Public House giant J.D.Witherfork today rolled out a revolutionary hi-tech accessory for customers, which in trials has produced a 50% cut in incidents of alchoholism throughout their establishments.
'Think of them as hi-tech rose-tinted glasses' beams CEO Jimmy Witherfork at the press launch of the device in flagship public house 'The Slug & Pickled Walnut', Chingford.
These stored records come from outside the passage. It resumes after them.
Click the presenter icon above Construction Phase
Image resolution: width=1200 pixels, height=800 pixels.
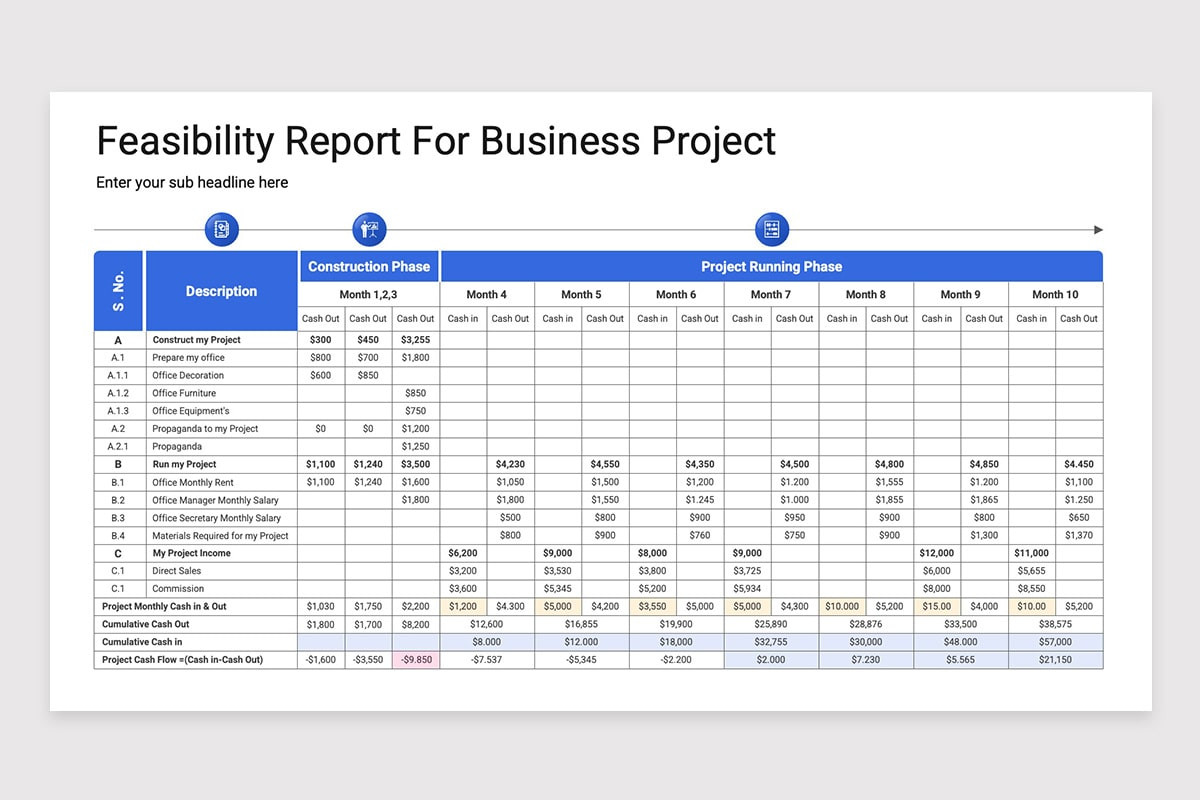point(369,229)

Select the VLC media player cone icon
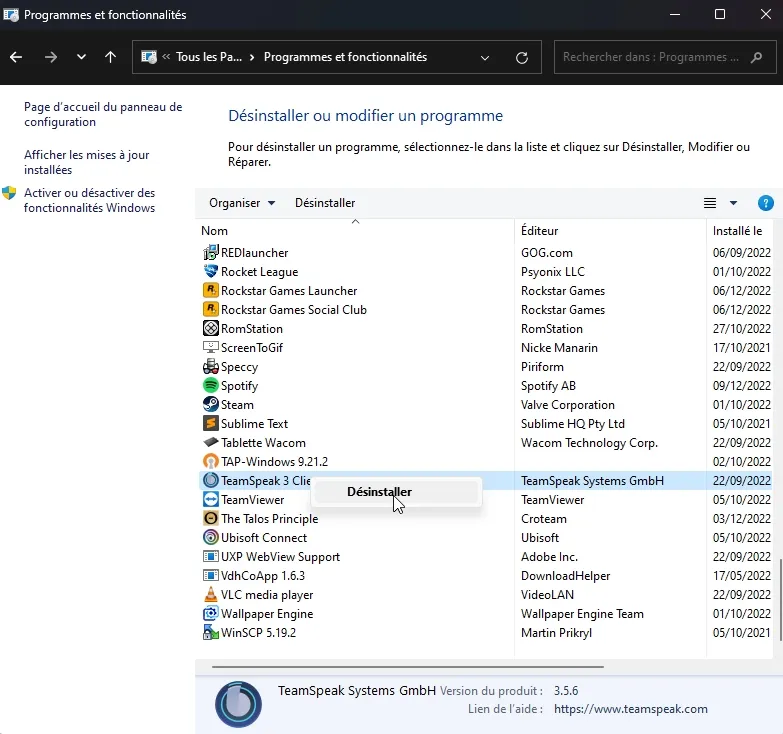(211, 595)
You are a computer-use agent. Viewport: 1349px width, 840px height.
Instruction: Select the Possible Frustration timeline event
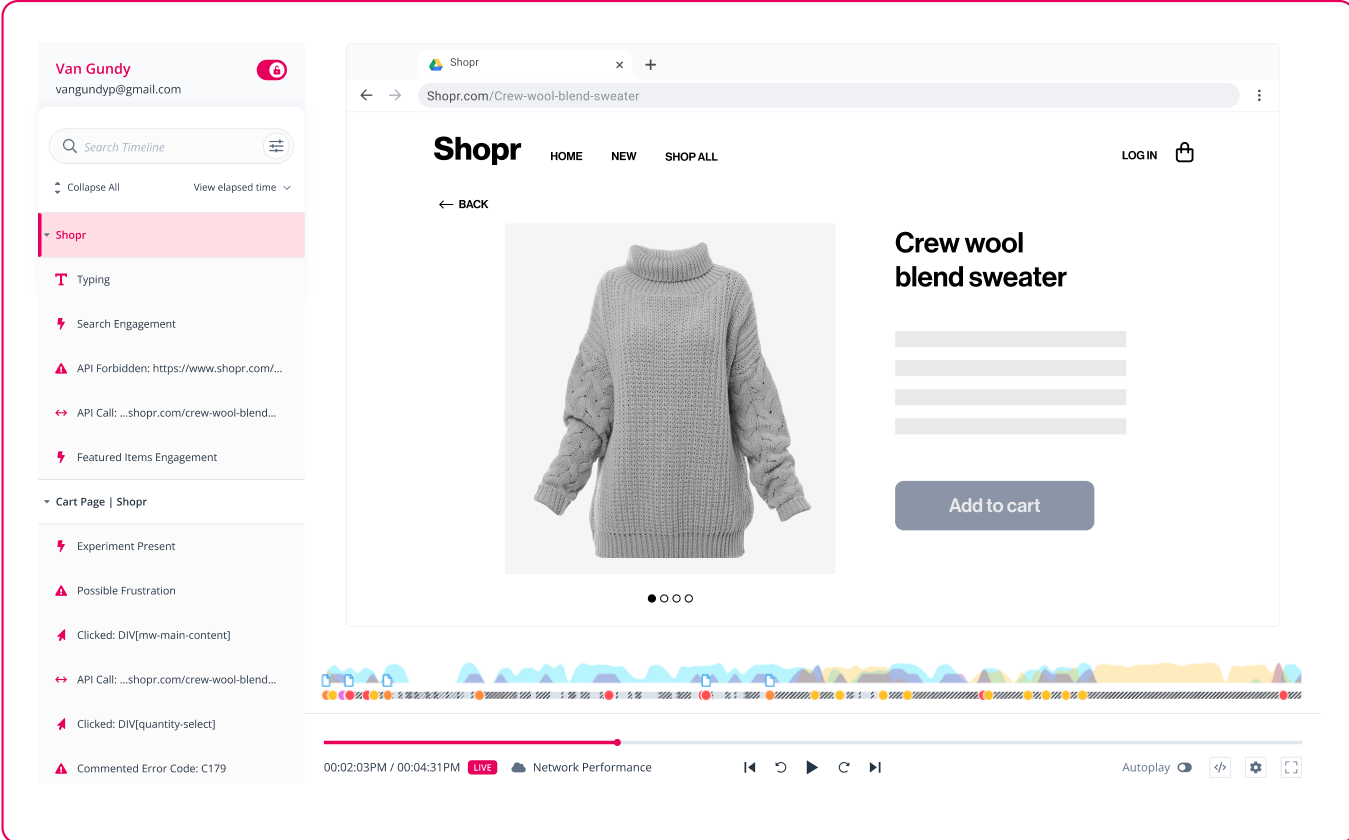click(x=126, y=591)
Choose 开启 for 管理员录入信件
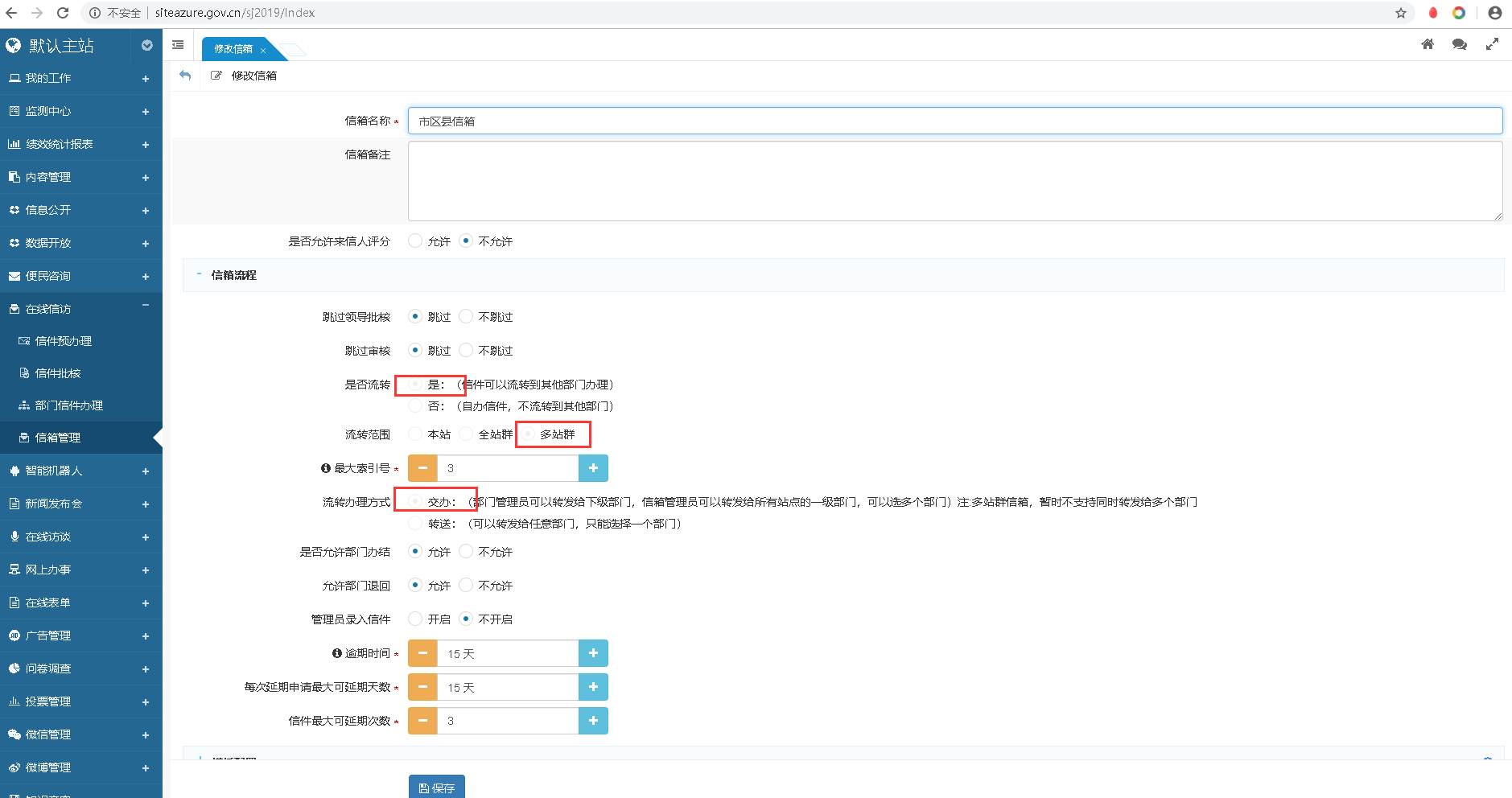Screen dimensions: 1512x798 click(415, 619)
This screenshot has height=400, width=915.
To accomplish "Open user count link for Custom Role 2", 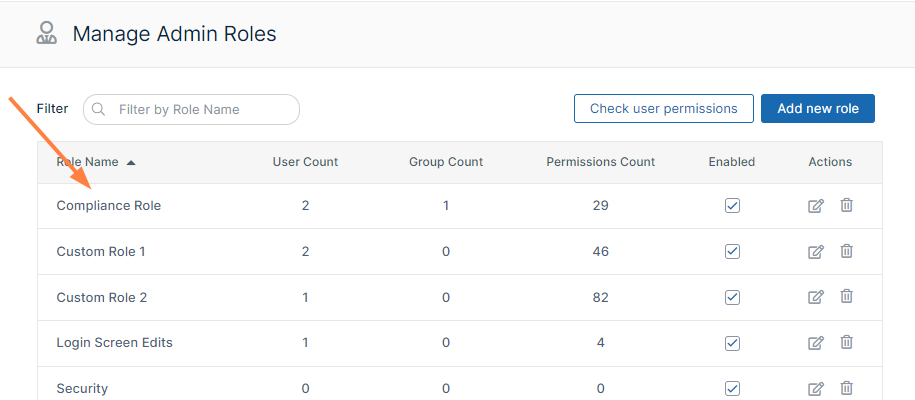I will click(x=305, y=297).
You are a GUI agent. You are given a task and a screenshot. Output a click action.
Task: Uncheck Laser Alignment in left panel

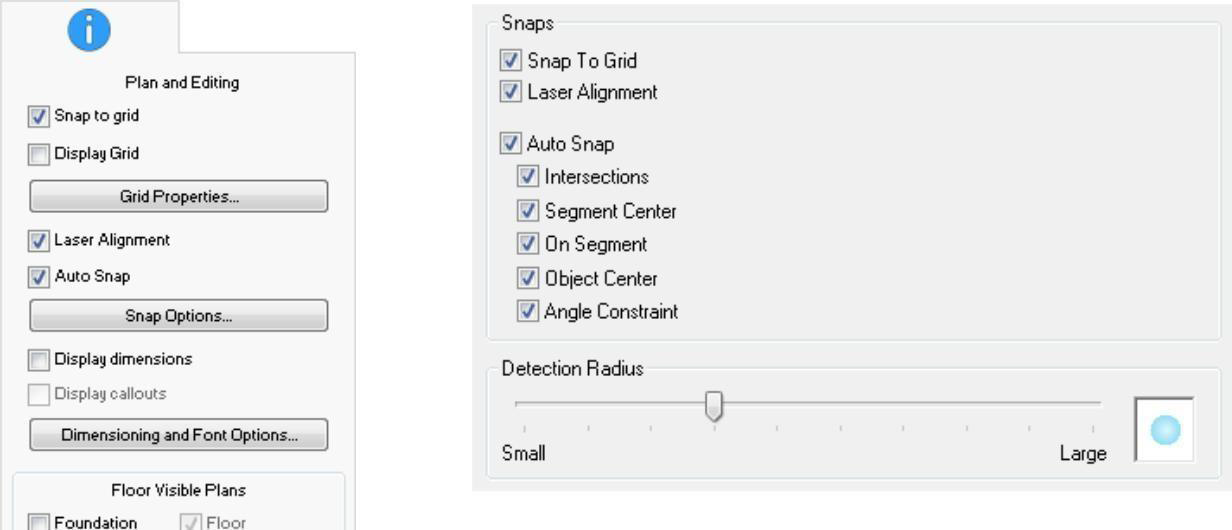pyautogui.click(x=37, y=241)
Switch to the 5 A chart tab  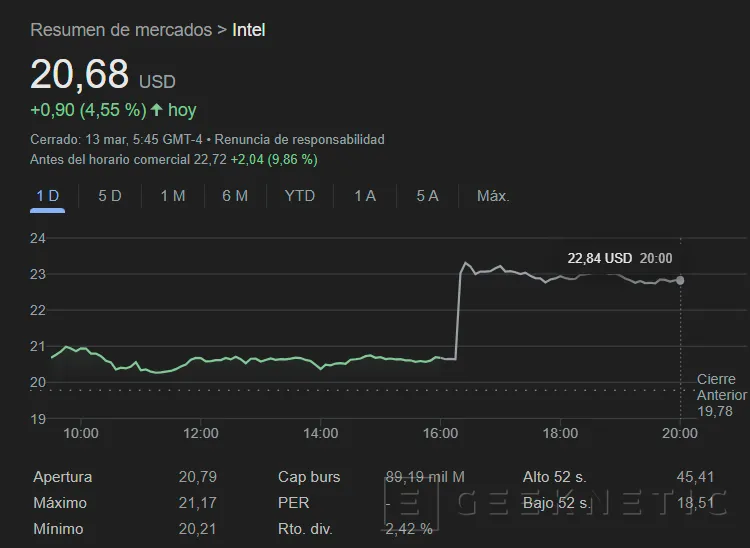[427, 196]
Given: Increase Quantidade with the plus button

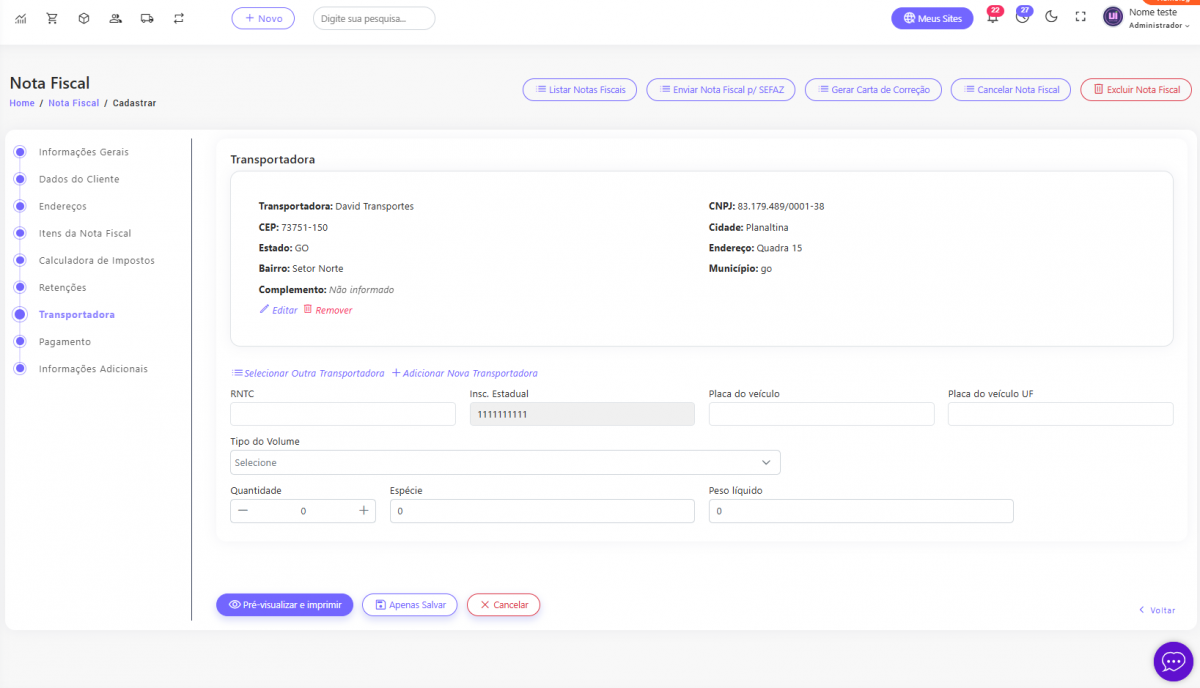Looking at the screenshot, I should [363, 511].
'These 3D Beer Goggles enable the wearer to spend an evening in the pub surveying customers and bar staff in an amorous way, without having to be fuelled by copious amounts of alcohol. We estimate that the effect of the goggles is equivalent to drinking 5 pints of lager.'
'The benefit to the wearer is enormous. They can engage in coherent conversation with the object(s) of their desire, flirting and even 'pulling' them without the deletirious effects of intoxification - reeking of booze, slobbering and slurring of words, involuntary farting, incontinence and being incapable of uttering anything more cogent than 'You're lovely, you are.'' he says.
'The devices fit tightly around the wearers head - they need to be googles rather than glasses,' he adds, "so they don't accidently get knocked off during the evening. The shock of returning to reality could be traumatic, not to mention, immensely embarassing. We intend to lease them out for 24 hours so that the awful early next morning realisation on waking up to the actuality of what has occurred and what their 'partner' really looks like can be obviated. And no headache!" he enthuses.
Witherfork seems unconcerned with the possible downside for his business the googles could produce; profits from sales of alcoholic drinks may plummet accordingly by 50%.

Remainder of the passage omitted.